__Problem requirements__
Swap "Image resolution" for "Frame size" in all of the items below, and leave everything else the same.

__Item position entries__

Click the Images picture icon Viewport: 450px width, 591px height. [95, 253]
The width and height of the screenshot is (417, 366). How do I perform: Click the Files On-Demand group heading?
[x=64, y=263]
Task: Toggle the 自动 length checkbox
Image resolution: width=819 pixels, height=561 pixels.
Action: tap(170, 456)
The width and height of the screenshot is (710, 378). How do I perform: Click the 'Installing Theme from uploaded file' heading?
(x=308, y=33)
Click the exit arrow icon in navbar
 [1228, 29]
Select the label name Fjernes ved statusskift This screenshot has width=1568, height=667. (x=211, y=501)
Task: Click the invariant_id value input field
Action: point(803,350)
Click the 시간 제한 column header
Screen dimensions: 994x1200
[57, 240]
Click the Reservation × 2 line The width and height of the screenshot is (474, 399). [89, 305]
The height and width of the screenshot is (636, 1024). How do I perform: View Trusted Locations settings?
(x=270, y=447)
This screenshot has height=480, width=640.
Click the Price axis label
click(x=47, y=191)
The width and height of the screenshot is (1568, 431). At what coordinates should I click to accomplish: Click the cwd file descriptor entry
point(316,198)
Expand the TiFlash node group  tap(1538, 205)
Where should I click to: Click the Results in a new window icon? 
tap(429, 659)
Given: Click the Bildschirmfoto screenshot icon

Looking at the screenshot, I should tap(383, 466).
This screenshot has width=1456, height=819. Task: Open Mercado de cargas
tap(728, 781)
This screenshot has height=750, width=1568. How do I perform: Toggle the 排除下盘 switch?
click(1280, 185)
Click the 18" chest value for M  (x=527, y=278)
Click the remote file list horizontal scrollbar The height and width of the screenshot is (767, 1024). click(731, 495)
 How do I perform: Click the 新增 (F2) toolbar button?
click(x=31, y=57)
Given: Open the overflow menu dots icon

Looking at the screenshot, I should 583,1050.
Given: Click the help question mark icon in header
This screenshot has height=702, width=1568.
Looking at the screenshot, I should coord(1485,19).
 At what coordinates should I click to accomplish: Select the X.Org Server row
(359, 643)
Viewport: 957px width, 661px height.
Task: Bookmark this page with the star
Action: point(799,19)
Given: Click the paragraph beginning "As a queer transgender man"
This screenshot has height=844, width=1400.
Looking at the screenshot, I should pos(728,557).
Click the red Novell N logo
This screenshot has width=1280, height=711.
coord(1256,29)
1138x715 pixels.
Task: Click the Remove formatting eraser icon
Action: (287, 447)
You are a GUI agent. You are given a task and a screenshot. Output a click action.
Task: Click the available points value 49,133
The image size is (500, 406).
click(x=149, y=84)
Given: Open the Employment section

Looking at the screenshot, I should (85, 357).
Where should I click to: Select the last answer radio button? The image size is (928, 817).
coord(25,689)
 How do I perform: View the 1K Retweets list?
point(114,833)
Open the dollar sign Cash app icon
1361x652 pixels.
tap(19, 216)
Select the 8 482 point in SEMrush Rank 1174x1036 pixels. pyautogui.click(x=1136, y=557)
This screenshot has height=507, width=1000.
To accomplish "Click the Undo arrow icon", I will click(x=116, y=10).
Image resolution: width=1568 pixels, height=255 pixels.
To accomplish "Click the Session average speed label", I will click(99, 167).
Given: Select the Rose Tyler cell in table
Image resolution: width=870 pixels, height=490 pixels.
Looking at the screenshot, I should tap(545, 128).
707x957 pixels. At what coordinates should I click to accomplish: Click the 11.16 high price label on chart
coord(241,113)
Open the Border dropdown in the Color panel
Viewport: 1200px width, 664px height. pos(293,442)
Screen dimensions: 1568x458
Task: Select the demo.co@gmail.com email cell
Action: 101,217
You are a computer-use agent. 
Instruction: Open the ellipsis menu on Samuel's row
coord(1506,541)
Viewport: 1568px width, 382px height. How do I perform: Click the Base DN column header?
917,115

__Reply__
Click the Images picture icon Viewport: 450px width, 591px height. [95, 253]
The width and height of the screenshot is (417, 366). How do I perform: Click the Files On-Demand group heading?
[x=64, y=263]
Task: Toggle the 自动 length checkbox
Frame size: width=819 pixels, height=561 pixels.
Action: tap(170, 456)
The width and height of the screenshot is (710, 378). How do I perform: Click the 'Installing Theme from uploaded file' heading?
(x=308, y=33)
Click the exit arrow icon in navbar
 [1228, 29]
Select the label name Fjernes ved statusskift This screenshot has width=1568, height=667. (x=211, y=501)
Task: Click the invariant_id value input field
Action: point(803,350)
Click the 시간 제한 column header
Screen dimensions: 994x1200
[57, 240]
Click the Reservation × 2 line The width and height of the screenshot is (474, 399). [89, 305]
The height and width of the screenshot is (636, 1024). How do I perform: View Trusted Locations settings?
(x=270, y=447)
This screenshot has height=480, width=640.
Click the Price axis label
click(x=47, y=191)
The width and height of the screenshot is (1568, 431). At what coordinates should I click to accomplish: Click the cwd file descriptor entry
point(316,198)
Expand the TiFlash node group  tap(1538, 205)
Where should I click to: Click the Results in a new window icon? 
tap(429, 659)
Given: Click the Bildschirmfoto screenshot icon

Looking at the screenshot, I should tap(383, 466).
This screenshot has width=1456, height=819. Task: Open Mercado de cargas
tap(728, 781)
This screenshot has height=750, width=1568. How do I perform: Toggle the 排除下盘 switch?
click(1280, 185)
Click the 18" chest value for M  (x=527, y=278)
Click the remote file list horizontal scrollbar The height and width of the screenshot is (767, 1024). click(731, 495)
 How do I perform: Click the 新增 (F2) toolbar button?
click(x=31, y=57)
Given: Open the overflow menu dots icon

Looking at the screenshot, I should 583,1050.
Given: Click the help question mark icon in header
This screenshot has height=702, width=1568.
Looking at the screenshot, I should coord(1485,19).
 At what coordinates should I click to accomplish: Select the X.Org Server row
(359, 643)
Viewport: 957px width, 661px height.
Task: Bookmark this page with the star
Action: point(799,19)
Given: Click the paragraph beginning "As a queer transgender man"
This screenshot has height=844, width=1400.
Looking at the screenshot, I should pos(728,557).
Click the red Novell N logo
This screenshot has width=1280, height=711.
coord(1256,29)
1138x715 pixels.
Task: Click the Remove formatting eraser icon
Action: (287, 447)
You are a GUI agent. You are given a task and a screenshot. Output a click action.
Task: Click the available points value 49,133
The image size is (500, 406).
click(x=149, y=84)
Given: Open the Employment section

Looking at the screenshot, I should (85, 357).
Where should I click to: Select the last answer radio button? The image size is (928, 817).
coord(25,689)
 How do I perform: View the 1K Retweets list?
point(114,833)
Open the dollar sign Cash app icon
1361x652 pixels.
tap(19, 216)
Select the 8 482 point in SEMrush Rank 1174x1036 pixels. pyautogui.click(x=1136, y=557)
This screenshot has height=507, width=1000.
To accomplish "Click the Undo arrow icon", I will click(x=116, y=10).
Frame size: width=1568 pixels, height=255 pixels.
To accomplish "Click the Session average speed label", I will click(99, 167).
Given: Select the Rose Tyler cell in table
Frame size: width=870 pixels, height=490 pixels.
Looking at the screenshot, I should tap(545, 128).
707x957 pixels. At what coordinates should I click to accomplish: Click the 11.16 high price label on chart
coord(241,113)
Open the Border dropdown in the Color panel
Viewport: 1200px width, 664px height. pos(293,442)
Screen dimensions: 1568x458
Task: Select the demo.co@gmail.com email cell
Action: 101,217
You are a computer-use agent. 
Instruction: Open the ellipsis menu on Samuel's row
coord(1506,541)
Viewport: 1568px width, 382px height. How do I perform: Click the Base DN column header?
917,115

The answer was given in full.